East Savanna River | |
---|---|
Country | United States |
Basin features | |
Main source | Wolf Lake, Aitkin County, Minnesota 1,266 feet (386 m) |
River mouth | 1,230 feet (370 m) |
The East Savanna River is a small yet historic stream in Aitkin and Saint Louis counties in the U.S. state of Minnesota. With a total length of 15.3 miles (24.6 km), the stream rises in Wolf Lake, a small body of water within a spruce bog in Savanna Portage State Park, and flows northeasterly to the Saint Louis River at Floodwood, Minnesota, whence its waters flow through the Great Lakes and the Saint Lawrence River to the Atlantic Ocean. A few thousand years ago the East Savanna was part of the Mississippi River itself, originating in northeast Minnesota and flowing southwesterly to Big Sandy Lake, from which the great river drained down its present valley to the Gulf of Mexico.

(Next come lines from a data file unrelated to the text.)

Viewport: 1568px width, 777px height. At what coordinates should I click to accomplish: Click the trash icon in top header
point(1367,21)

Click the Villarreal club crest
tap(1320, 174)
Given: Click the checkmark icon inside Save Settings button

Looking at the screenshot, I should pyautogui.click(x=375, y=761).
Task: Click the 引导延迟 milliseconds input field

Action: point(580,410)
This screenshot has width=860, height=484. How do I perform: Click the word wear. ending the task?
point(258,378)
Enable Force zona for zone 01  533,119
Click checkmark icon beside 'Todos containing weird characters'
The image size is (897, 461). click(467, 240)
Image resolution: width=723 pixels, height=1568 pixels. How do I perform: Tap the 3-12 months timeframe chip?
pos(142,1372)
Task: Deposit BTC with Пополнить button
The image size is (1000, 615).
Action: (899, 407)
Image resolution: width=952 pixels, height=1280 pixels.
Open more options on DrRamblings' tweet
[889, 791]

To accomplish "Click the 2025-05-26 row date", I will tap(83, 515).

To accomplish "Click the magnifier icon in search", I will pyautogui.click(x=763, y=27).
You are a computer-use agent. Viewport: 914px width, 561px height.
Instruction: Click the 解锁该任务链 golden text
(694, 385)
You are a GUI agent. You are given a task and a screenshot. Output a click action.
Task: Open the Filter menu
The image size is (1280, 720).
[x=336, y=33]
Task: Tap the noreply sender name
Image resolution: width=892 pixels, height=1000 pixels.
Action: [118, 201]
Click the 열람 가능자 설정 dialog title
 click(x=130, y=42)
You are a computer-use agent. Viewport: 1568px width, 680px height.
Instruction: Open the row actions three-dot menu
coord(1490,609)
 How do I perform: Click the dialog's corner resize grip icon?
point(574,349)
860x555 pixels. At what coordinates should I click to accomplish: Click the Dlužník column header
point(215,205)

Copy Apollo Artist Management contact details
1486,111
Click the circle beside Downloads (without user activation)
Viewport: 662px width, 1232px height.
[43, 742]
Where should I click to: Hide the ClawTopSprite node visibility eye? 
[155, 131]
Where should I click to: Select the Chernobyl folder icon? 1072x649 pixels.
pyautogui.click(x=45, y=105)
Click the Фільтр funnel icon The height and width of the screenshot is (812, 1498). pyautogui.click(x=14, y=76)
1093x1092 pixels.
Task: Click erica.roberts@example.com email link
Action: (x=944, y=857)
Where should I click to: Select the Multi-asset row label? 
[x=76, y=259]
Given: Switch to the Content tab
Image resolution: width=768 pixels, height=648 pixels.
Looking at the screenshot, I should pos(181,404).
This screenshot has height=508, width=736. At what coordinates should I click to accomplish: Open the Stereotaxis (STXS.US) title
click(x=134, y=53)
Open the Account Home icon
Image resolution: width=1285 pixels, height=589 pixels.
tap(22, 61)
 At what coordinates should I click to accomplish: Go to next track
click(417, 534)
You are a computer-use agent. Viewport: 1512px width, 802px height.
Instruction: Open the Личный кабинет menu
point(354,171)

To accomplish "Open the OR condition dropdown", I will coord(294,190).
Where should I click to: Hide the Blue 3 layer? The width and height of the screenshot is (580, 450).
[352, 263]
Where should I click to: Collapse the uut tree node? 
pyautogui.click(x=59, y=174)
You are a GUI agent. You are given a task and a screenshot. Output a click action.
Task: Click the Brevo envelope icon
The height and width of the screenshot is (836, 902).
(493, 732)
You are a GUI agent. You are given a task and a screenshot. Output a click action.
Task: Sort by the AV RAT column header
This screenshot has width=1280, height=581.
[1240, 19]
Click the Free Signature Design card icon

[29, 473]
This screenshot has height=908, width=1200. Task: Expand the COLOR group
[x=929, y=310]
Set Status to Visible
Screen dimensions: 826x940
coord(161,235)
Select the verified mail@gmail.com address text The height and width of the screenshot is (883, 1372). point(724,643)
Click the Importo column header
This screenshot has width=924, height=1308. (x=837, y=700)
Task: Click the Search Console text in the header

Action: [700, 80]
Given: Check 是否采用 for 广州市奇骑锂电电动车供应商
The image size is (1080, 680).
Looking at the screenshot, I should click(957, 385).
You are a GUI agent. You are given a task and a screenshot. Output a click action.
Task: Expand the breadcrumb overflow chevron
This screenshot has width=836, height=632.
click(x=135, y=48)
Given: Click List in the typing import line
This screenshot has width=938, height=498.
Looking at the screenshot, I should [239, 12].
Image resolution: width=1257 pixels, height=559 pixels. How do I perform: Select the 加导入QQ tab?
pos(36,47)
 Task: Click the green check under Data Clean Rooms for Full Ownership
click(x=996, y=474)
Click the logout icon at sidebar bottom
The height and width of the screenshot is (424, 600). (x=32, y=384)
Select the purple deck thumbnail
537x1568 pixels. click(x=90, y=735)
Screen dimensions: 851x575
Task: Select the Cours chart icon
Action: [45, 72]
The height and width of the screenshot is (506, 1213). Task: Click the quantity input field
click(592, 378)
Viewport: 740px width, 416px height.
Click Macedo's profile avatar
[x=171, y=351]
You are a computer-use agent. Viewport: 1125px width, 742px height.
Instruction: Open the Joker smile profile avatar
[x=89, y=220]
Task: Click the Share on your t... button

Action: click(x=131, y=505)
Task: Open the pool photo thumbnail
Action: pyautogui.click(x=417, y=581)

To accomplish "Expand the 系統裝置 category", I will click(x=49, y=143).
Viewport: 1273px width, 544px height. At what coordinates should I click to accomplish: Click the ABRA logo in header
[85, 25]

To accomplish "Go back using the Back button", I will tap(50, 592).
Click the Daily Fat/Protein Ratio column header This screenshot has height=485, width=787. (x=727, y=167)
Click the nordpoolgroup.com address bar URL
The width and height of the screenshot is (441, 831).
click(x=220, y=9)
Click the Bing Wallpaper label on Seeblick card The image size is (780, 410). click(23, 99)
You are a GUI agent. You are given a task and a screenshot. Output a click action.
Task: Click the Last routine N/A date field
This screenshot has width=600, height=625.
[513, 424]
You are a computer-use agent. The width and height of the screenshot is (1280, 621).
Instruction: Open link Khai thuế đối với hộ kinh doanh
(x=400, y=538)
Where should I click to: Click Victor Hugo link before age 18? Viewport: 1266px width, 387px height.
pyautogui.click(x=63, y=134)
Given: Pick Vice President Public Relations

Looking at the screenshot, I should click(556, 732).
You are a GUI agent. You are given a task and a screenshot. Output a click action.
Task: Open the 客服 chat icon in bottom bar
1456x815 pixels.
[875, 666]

The low divide which now separates the Mississippi tributaries from the East Savanna was part of a historic trade route connecting the Saint Lawrence and Great Lakes to the Mississippi basin, used by fur traders and explorers. Part of that route, including the headwaters of the East and West Savanna Rivers, is now within Savanna Portage State Park.
The river, and the West Savanna River located a half-mile (.8 km) to the west of Wolf Lake, on the other side of the Saint Lawrence River Divide, kept the name given by French explorers, la Savanne. This French word for savanna originally is of American Indian origin, and meant a "treeless area". The word was used here to refer to the marshy grasslands where the river begins and through which it flows. The Ojibwe name, Mashkiig-onigami-ziibi, was more precise, being translated as "marsh-portage river".